Esa noche lloró abrazada a su almohada. Por Leo, por Matías, por Juanjo, por cada una de las esperanzas perdidas, intentando encontrar el motivo de tanto abandono. Y entre tanta tristeza recordó algo que se repetía cada noche fría de su niñez y que quizás tenía relación con lo que le estaba pasando ahora: cada vez que comenzaba el invierno, sus tres hermanos se peleaban a la hora de dormir para sacar “su turno de estufita”. El turno de estufita era el orden con el cual Camila se metería en la cama helada de cada uno de ellos, para en pocos segundos, convertirla en un lugar calentito, más que agradable donde meterse a dormir. Así ellos evitaban el desagradable contacto con las sábanas frías y se metían en un lecho acogedor. Camila recordó cómo se reían, noche tras noche, y buscaban apodos para endilgarle: estufa, radiador, calefactor, fueguito…
“¿Me estará afectando con mis parejas esta cualidad de generar calor, que tanto disfrutaron mis hermanos?”, pensó, sobresaltada. Y ya no pudo pegar un ojo. Recordó las coincidencias, las fechas en que sus novios la habían abandonado, los inviernos en que se abrazaban a ella y los veranos en que les “molestaba” que se les acercara.
Sin dudarlo, se calzó un short, una remera y unas ojotas y salió corriendo hacia la casa de su abuela Maruja. Sabía que estaba despierta hasta cualquier hora de la noche, sobre todo en verano, cuando le resultaba difícil conciliar el sueño y se quedaba en su patio disfrutando del aire fresco de la noche. Esa viejita mitad dulce, mitad bruja sabría develarle el misterio.
La encontró, como siempre, en la desvencijada mecedora que tenía instalada debajo del tilo del patio, leyendo historias fantásticas y hablando con su perro. Ni parpadeó al verla. Estaba acostumbrada a que alguno de sus nietos o amigos apareciera a altas horas de la madrugada a contarle sus cuitas y a pedirme consejo.
Camila se instaló sobre el césped húmedo por el riego y narró su historia. Y los recuerdos que habían venido a su memoria, de aquellas noches de la infancia.
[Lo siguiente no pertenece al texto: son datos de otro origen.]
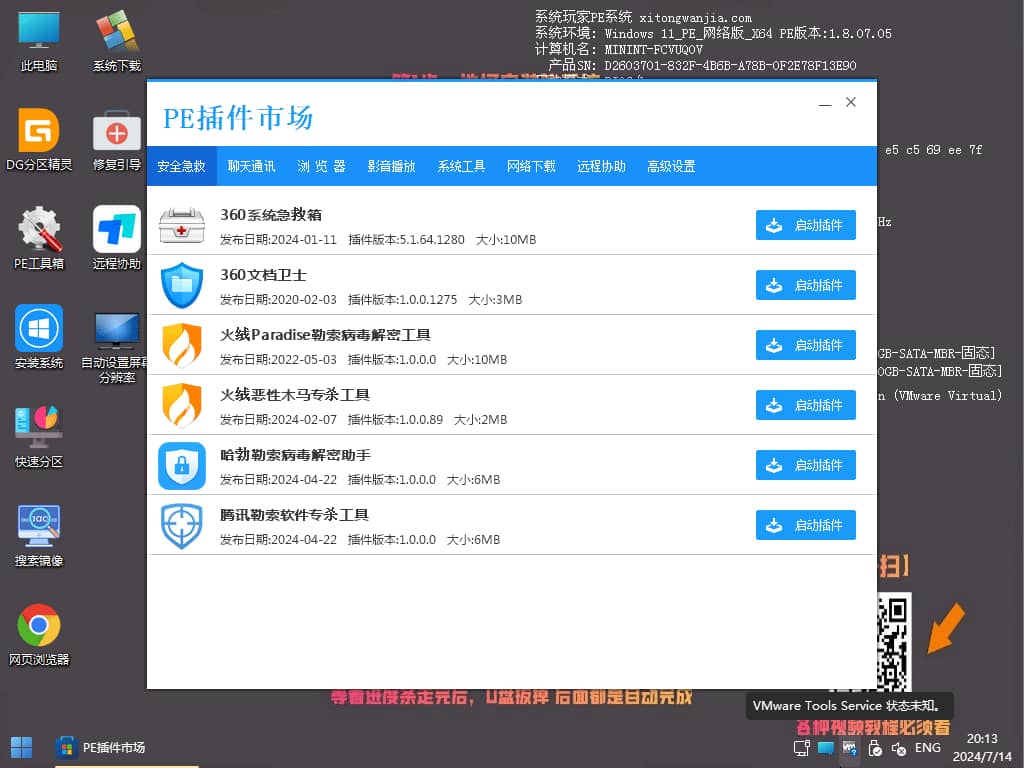Click the 火绒Paradise flame icon
The width and height of the screenshot is (1024, 768).
pos(181,345)
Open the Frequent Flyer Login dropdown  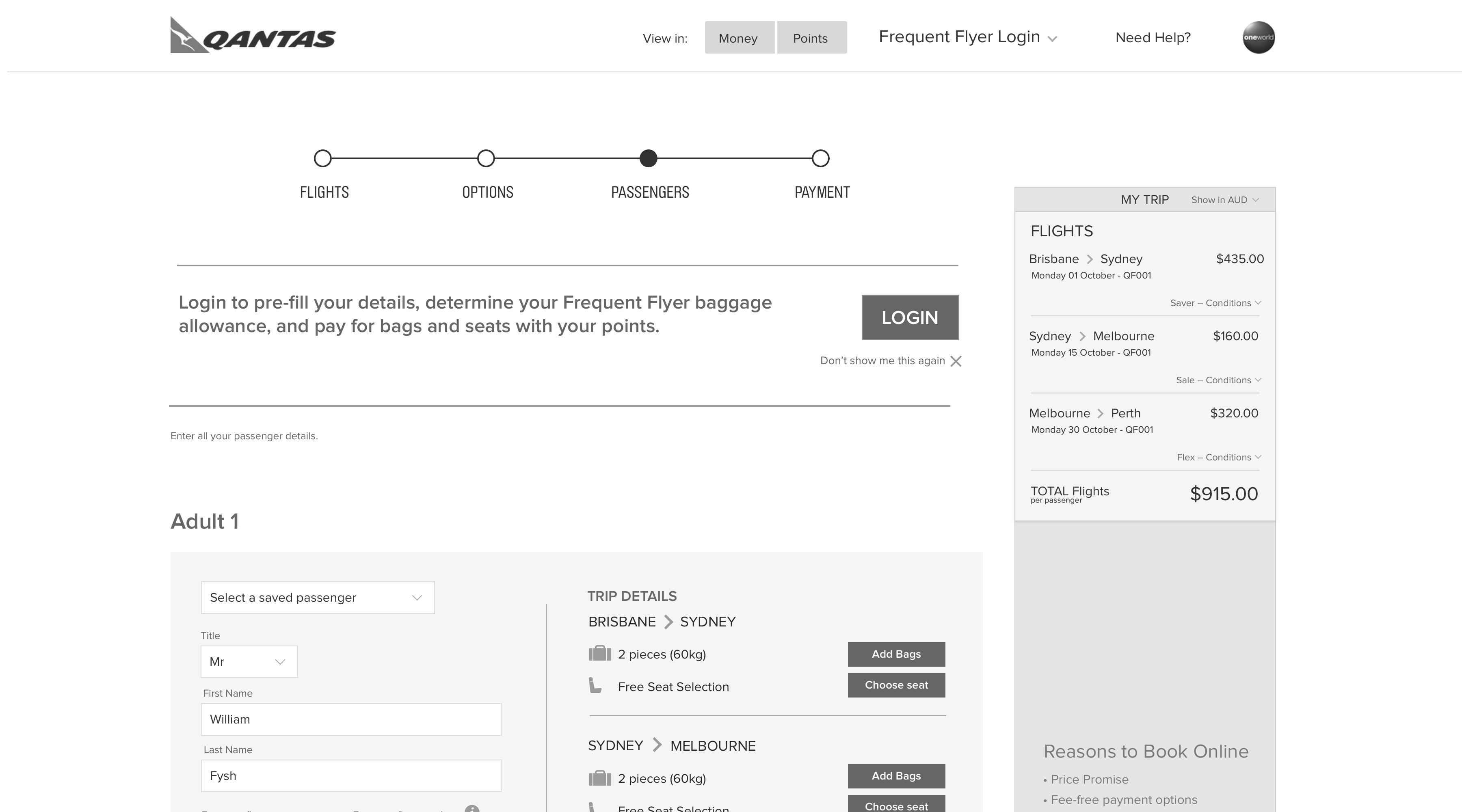[967, 37]
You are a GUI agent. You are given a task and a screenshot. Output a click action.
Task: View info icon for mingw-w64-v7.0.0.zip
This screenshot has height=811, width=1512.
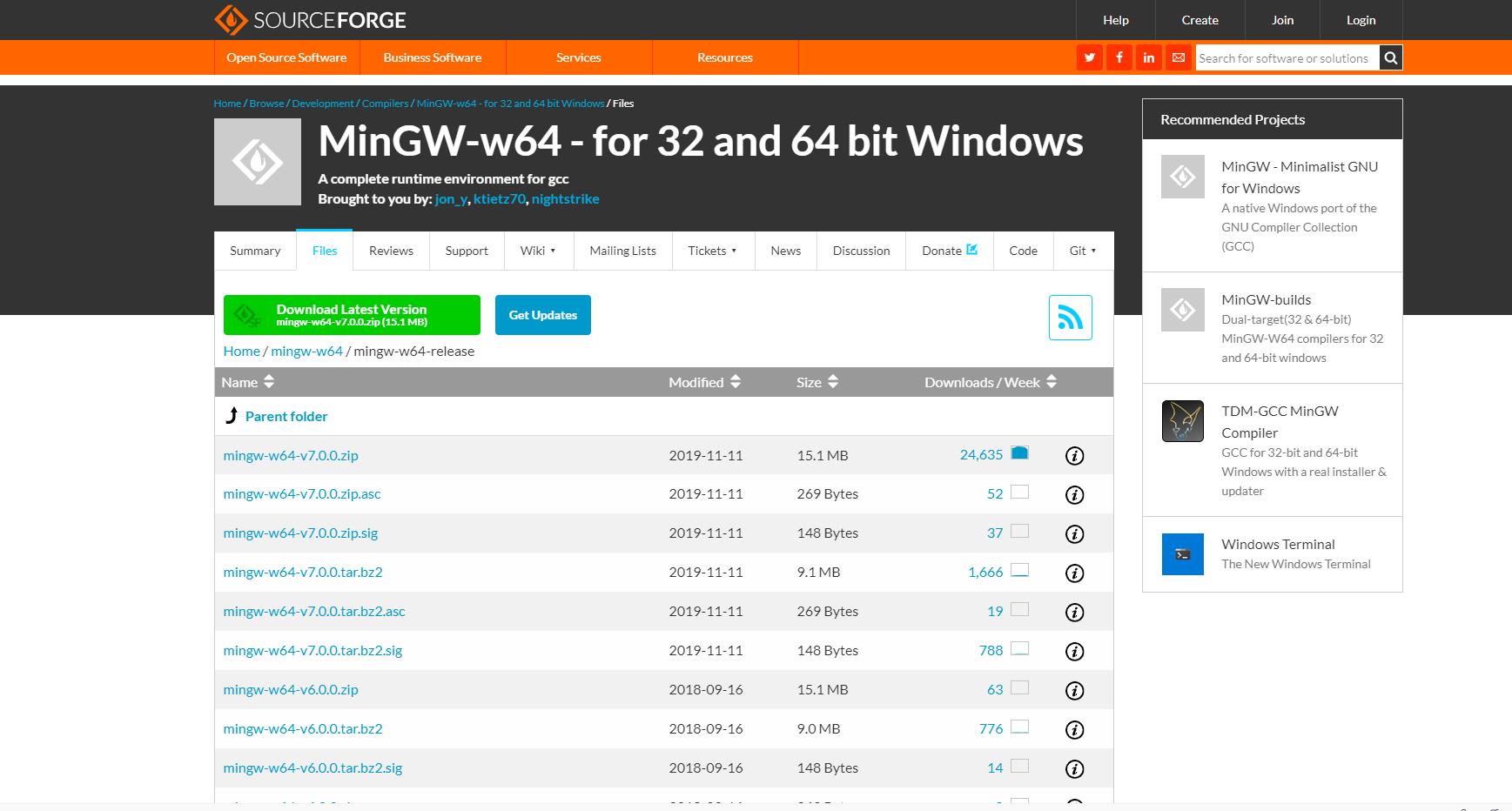coord(1074,455)
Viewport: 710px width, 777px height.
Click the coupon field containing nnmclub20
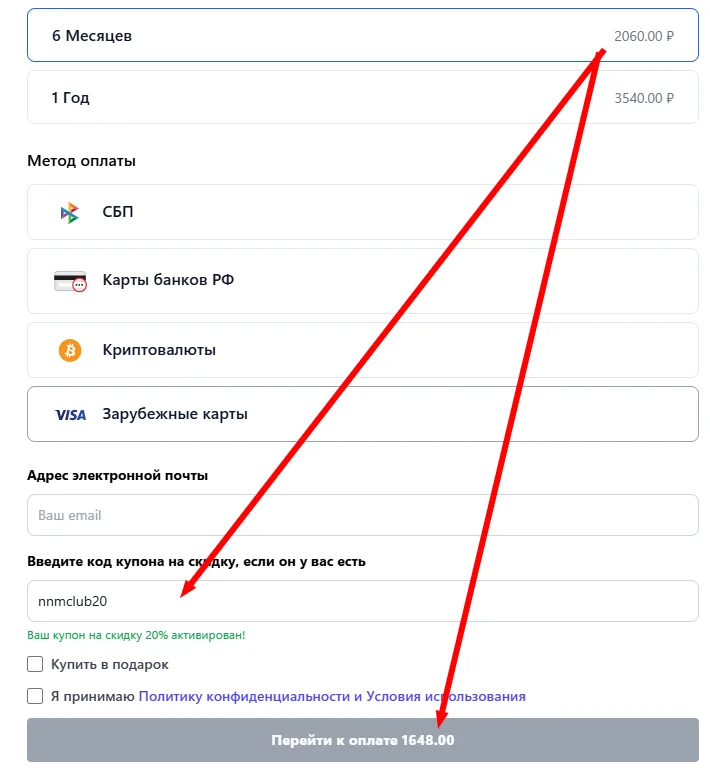tap(362, 601)

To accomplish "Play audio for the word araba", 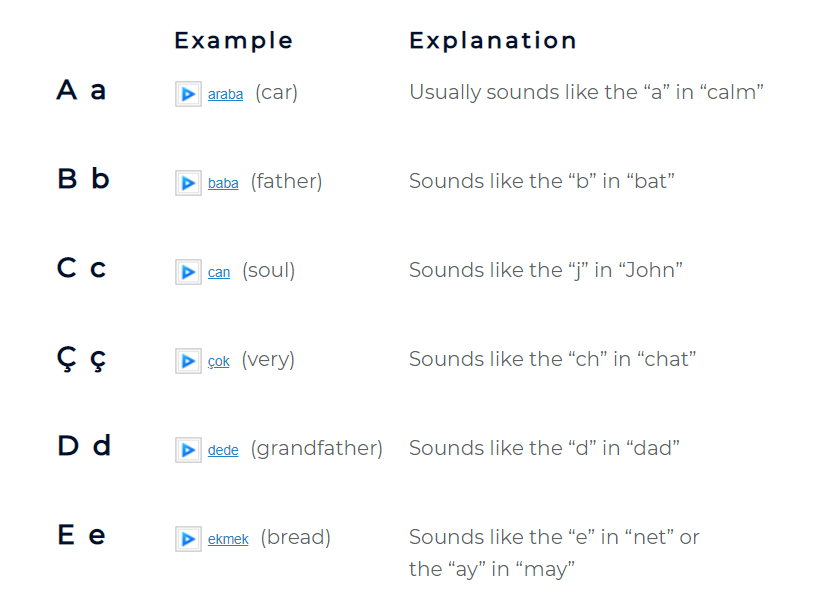I will pyautogui.click(x=188, y=95).
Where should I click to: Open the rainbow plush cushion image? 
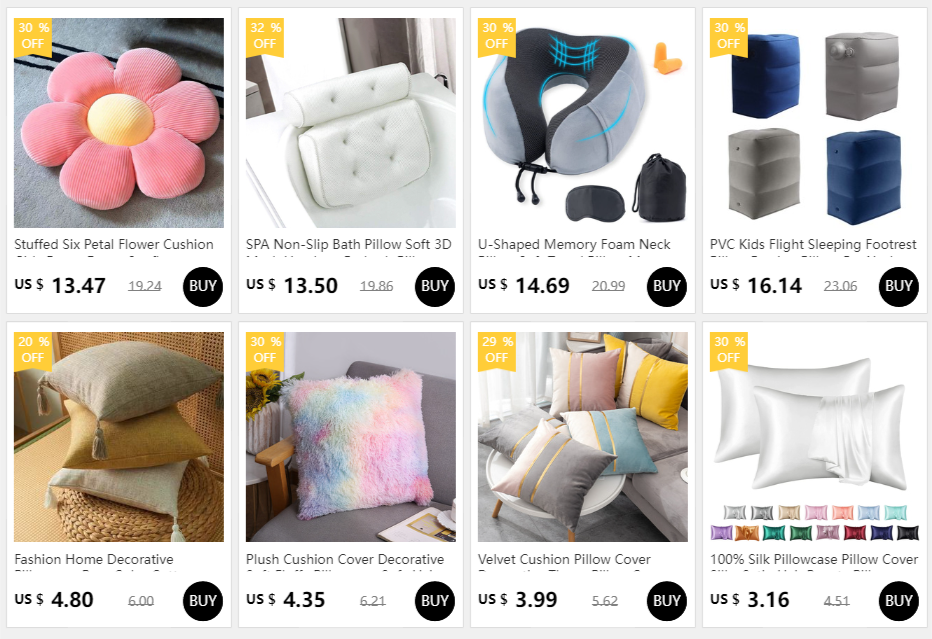click(x=351, y=437)
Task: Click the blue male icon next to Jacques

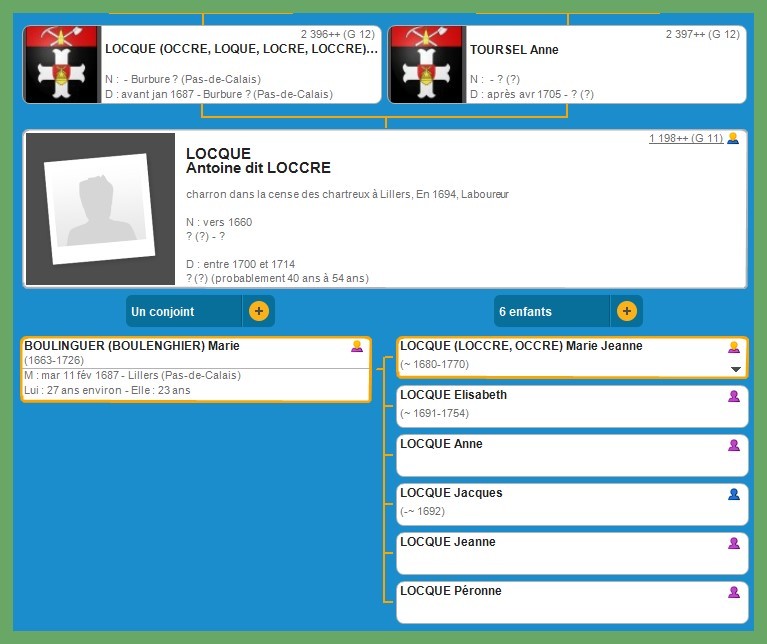Action: tap(734, 494)
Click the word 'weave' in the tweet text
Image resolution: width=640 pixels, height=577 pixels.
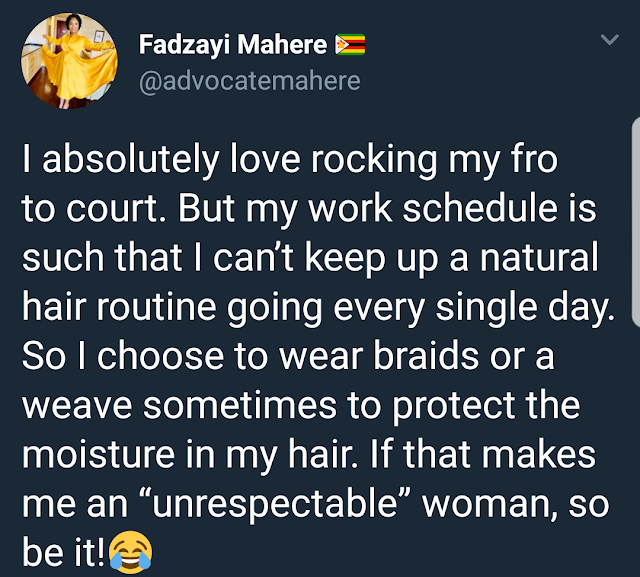(77, 406)
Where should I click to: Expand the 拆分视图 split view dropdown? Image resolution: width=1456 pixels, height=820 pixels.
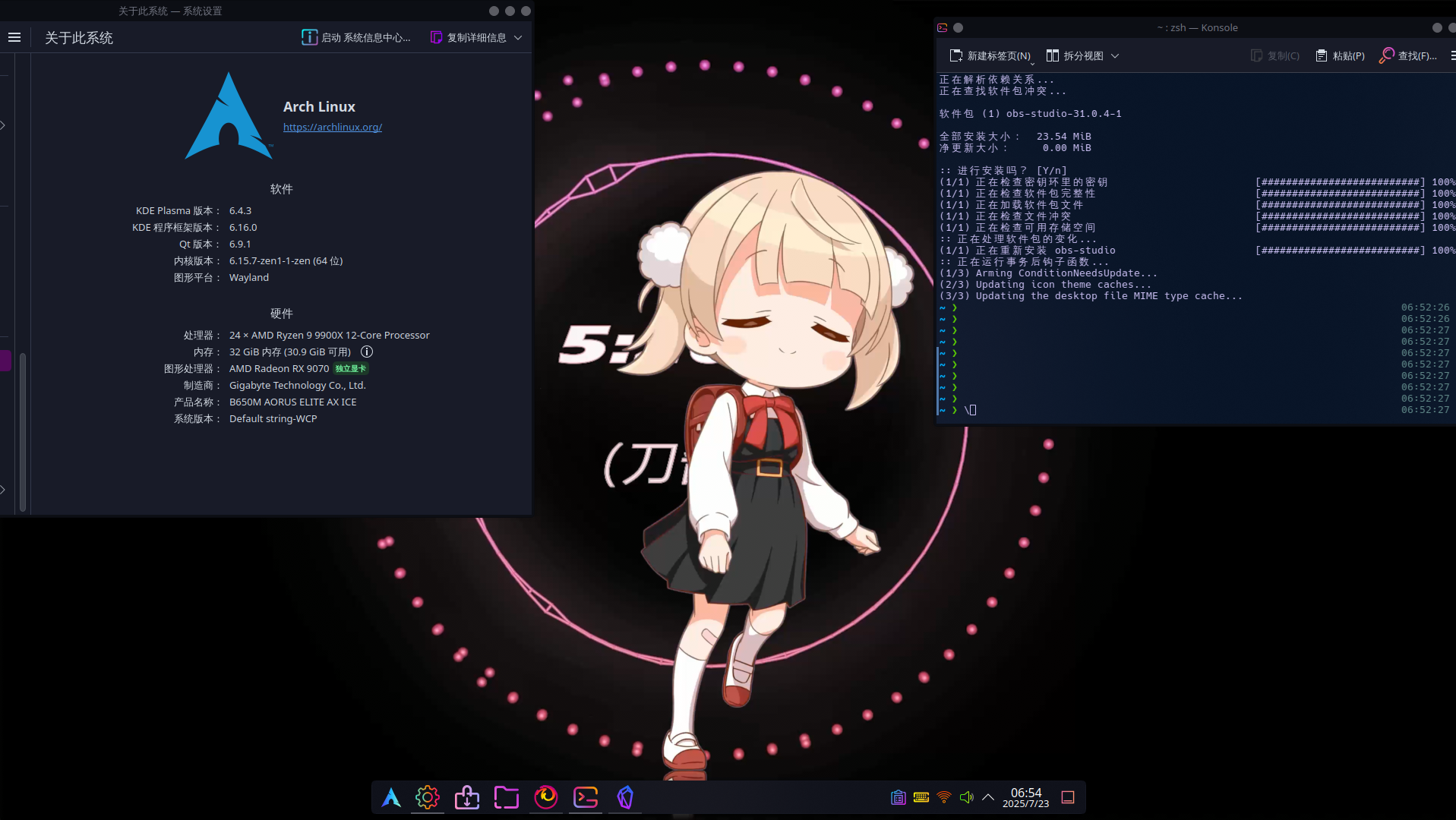click(1114, 55)
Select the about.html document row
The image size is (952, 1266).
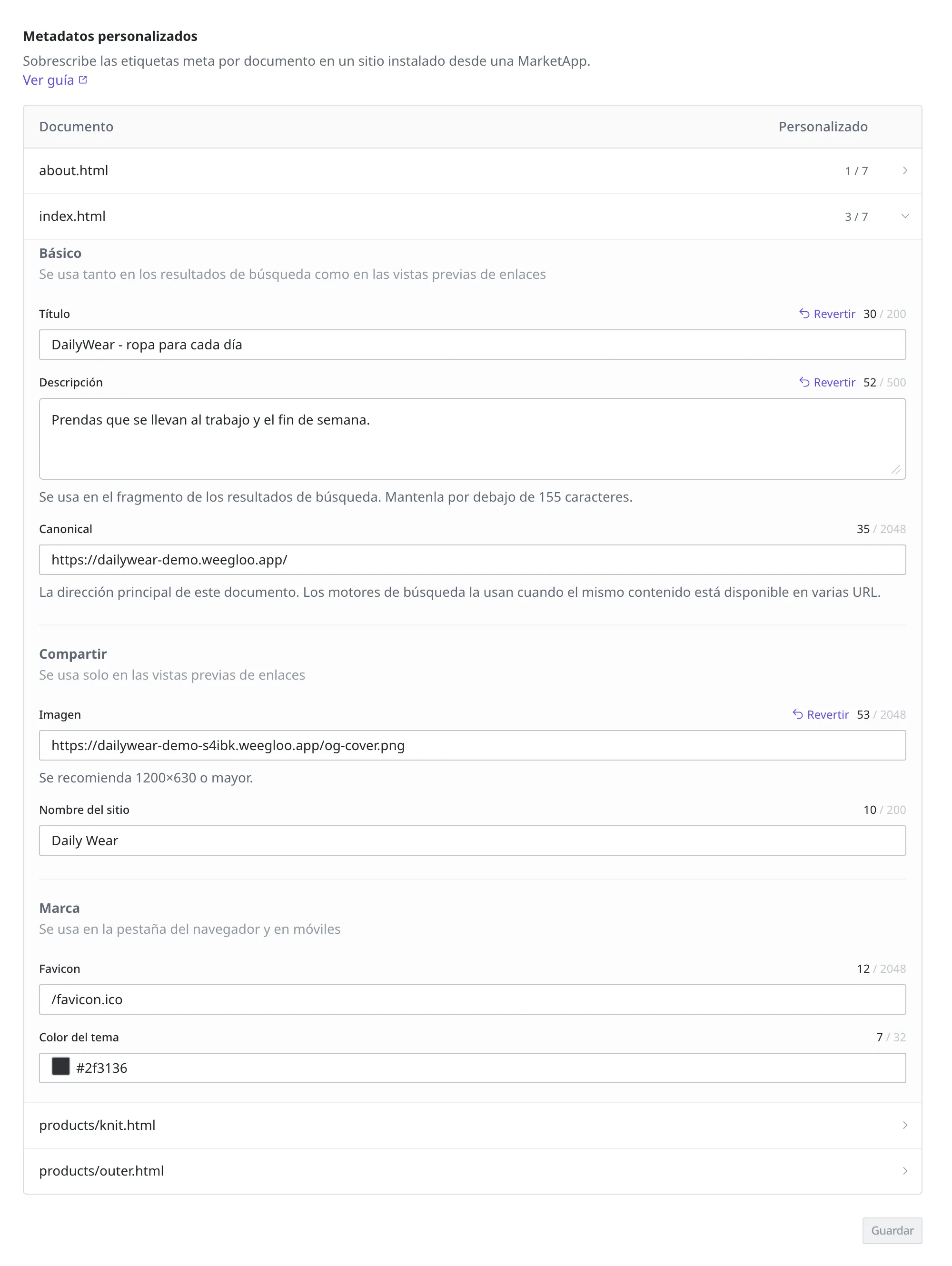[472, 171]
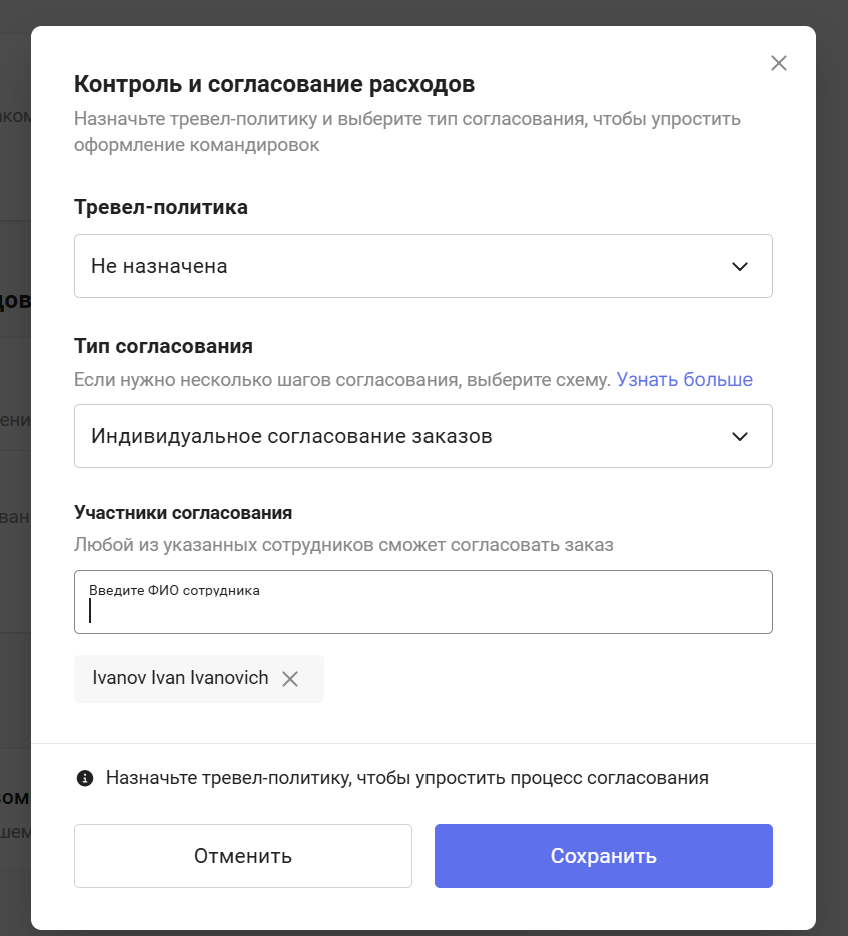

Los ojos cansados de la abuela se clavaron en las ardientes pupilas de la nieta y le habló, con su voz cascada, mientras le acariciaba el cabello: “Chiquita mía… debo confesarte algo. Escuchar de tu boca esa historia es como escuchar mi propia historia repetida. A mí me pasó lo mismo, ¿sabés? Por algo soy una de las pocas mujeres separadas de aquella época… lo cierto es que tu abuelo no aguantaba mi calor… ese calor que sale de mi cuerpo, todo el tiempo y que cobija bien en invierno pero enerva en verano. Deberás aprender a vivir con eso, yo lo hice pero me quedé solita. No triste, ojo. Soledad no es sinónimo de tristeza. Vas a tener que estar más atenta que yo, eso sí. En algún lugar del mundo debe existir algún hombre que se atreva a jugar con tu hoguera. Un valiente, un descarado, uno de esos hombres que se animan a jugar con fuego… tu deber es encontrarlo.”

Camila miró la sonrisa tierna que se dibujaba en la cara de su abuela y levantó los ojos hacia las estrellas que parecían guiñarle un ojo desde el cielo oscuro. “Soy una mujer hoguera, veremos quién se me atreve…”. Y con el alma iluminada se fue a su casa a dormir.